IT WAS no great surprise that the Cork ladies footballers opened their Lidl NFL campaign with a win over Tipperary on Friday night at Páirc Uí Chaoimh.
Anyone looking at the final scoreline of 3-15 to 2-6 would think that this was a ‘walk in the Páirc’ for Cork.
But at half-time the Rebels were only two points up and were turning to play against the strong wind.
In that half they had to rely on some sublime points from Orla Finn and a goal from Player of the Game Sadhbh O’Leary to keep them in contention.
Cork were finding it difficult to deal with Tipperary’s running game, with the likes of Caitlin Kennedy, Rosin Daly, and Elaine Fitzpatrick driving forward at every opportunity.
Add on the considerable talent of Aisling Moloney up front and Cork knew they were in a game.
To be fair to the Rebels they dominated for long periods of the first half but never looked like pulling away on the scoreboard and did miss a number of goal chances, but on the flip side all of Cork’s scores came from play which they deserve massive credit for.
This was their first game back and no doubt a bit of rustiness didn’t help, with some playing their first game since the All-Ireland final last December.
Cork had taken the option not to look for challenge matches in the last few weeks and instead opted for A v B in training sessions.
Such is the strength of the squad these would have been very competitive and the fitness level of Cork certainly showed on the night, something that Ephie made reference to afterwards.
But at that Tipperary would have smelled a possible upset when taking to the pitch for the second half. But they simply had no answer to Cork’s massive increase in pace and intensity, no doubt helped by a few strong words from manager Ephie Fitzgerald at the break.
Cork outscored their opponents 2-6 to 0-2 in the second half and, in truth could have won by more were it not for a number of squandered goal chances.
No doubt they would have found the back of the net in a few weeks with more game time under their belts.
The key period was the 11 minutes or so after half-time where Cork held Tipperary scoreless and hit 1-2 at the other end to go seven clear.
The goal was scored by half-time substitute Libby Coppinger, one of three changes at the break, with O’Leary and Finn both pointing. Coppinger turned provider for Cork’s third major, stringing the final pass on a sweeping move that was finished by another sub Katie Quirke.
That killed the game as a contest and from here on Cork looked very comfortable and were able to introduce a few more players to get game time ahead of the Dublin and Waterford league ties.

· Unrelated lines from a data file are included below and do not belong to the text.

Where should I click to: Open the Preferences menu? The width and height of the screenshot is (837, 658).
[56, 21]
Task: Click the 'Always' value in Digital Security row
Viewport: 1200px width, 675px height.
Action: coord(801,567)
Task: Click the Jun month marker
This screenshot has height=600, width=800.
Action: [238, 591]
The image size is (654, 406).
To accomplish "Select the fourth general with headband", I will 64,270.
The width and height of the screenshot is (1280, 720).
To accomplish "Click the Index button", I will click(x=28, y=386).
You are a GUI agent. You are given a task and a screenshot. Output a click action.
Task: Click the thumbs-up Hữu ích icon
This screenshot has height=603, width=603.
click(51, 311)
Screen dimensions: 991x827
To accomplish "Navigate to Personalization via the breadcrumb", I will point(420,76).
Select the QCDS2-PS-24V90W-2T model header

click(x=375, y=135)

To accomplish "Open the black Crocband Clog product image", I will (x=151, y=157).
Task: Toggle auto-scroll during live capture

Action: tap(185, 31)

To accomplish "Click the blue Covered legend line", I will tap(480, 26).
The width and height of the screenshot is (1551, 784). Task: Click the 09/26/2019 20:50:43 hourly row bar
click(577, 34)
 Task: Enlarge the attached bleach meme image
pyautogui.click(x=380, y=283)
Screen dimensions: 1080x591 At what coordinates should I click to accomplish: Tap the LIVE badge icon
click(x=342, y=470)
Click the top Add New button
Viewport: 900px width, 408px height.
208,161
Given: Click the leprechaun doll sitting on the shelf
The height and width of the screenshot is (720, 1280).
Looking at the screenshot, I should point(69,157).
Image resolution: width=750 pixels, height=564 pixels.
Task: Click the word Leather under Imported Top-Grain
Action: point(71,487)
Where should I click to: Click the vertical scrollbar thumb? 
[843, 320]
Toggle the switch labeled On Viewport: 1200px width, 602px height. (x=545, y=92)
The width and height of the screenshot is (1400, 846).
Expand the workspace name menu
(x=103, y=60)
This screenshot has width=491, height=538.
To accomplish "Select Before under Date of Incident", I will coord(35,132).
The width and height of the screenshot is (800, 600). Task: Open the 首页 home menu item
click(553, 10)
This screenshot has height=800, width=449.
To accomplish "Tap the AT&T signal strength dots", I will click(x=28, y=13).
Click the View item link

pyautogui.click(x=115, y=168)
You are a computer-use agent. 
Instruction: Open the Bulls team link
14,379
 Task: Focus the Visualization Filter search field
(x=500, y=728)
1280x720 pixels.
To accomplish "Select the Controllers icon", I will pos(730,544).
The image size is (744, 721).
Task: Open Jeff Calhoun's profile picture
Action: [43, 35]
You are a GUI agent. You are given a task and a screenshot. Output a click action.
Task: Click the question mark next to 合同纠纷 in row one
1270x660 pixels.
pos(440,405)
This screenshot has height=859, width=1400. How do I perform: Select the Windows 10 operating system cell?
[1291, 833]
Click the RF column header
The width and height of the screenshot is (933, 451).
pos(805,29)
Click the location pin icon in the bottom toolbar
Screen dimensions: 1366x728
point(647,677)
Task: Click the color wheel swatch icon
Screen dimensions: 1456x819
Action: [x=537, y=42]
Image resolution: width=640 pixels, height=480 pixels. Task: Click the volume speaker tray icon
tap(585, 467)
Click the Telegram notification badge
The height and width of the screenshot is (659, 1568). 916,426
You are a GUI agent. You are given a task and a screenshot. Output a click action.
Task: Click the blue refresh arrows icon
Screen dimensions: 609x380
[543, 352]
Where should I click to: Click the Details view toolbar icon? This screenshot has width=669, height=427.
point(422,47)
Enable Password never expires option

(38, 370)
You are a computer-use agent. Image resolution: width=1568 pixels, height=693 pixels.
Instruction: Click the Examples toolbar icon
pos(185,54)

Afterwards, Ephie admitted they were not happy with the first-half performance but put it down to a combination of match rustiness and some nerves.
He was full of praise for the second-half showing, along with their fitness levels, which he said was a major element in their win.
“The girls are phenomenally fit,” said Ephie Fitzgerald. “We scored three goals and possibly could have got seven or eight.
“But we were not happy at half-time with the way we were playing. There were some nerves out there as well as a bit of rustiness. While we had chances I don’t think we ever got a flow to our game and we were finding it difficult at times to deal with the physicality of Tipperary.
“We made a few changes at half-time and the game opened up in the second half and we started to create a lot more chances and we had a fair few goal chances. We took three but we could have had seven or eight, but that’s not a bad thing either as it gives us plenty to work on going forward.
“One of the key things we learned from tonight is we need to be more consistent over the hour and we will have to work on that ahead of the Dublin game next weekend.”
An issue that arose last week was the announcement that there would be no U14, U16 or U18 All-Ireland championships this year and Ephie said he was disappointed for all involved and that they should go ahead.
“I would say it’s very difficult to say to a 16 or 17-year-old that you are not playing any championship. They will only get one or two opportunities to play at that level.
“My own belief is that it could have been played, but do I think that it will change now, probably not. It’s very disappointing and we are trying to encourage girls to play the game.
If you miss minor it goes against you. Erika O’Shea would be an example of that, she didn’t have any minor championship and it denies them an opportunity of playing.
"I know no one could have foreseen Covid but I think it could have been squeezed in and run in conjunction with the senior championship.
“But do I think it will change? No, disappointing but what do you do, that’s just the way it is. The powers that be obviously have their reasons and they think it could have affected the clubs with a possible overlap, but I think it could have been run off quickly.
“It’s unlikely to happen at this stage but I do think we need to do as much as we can to develop the game and playing at venues like this one will only help that in the long term.”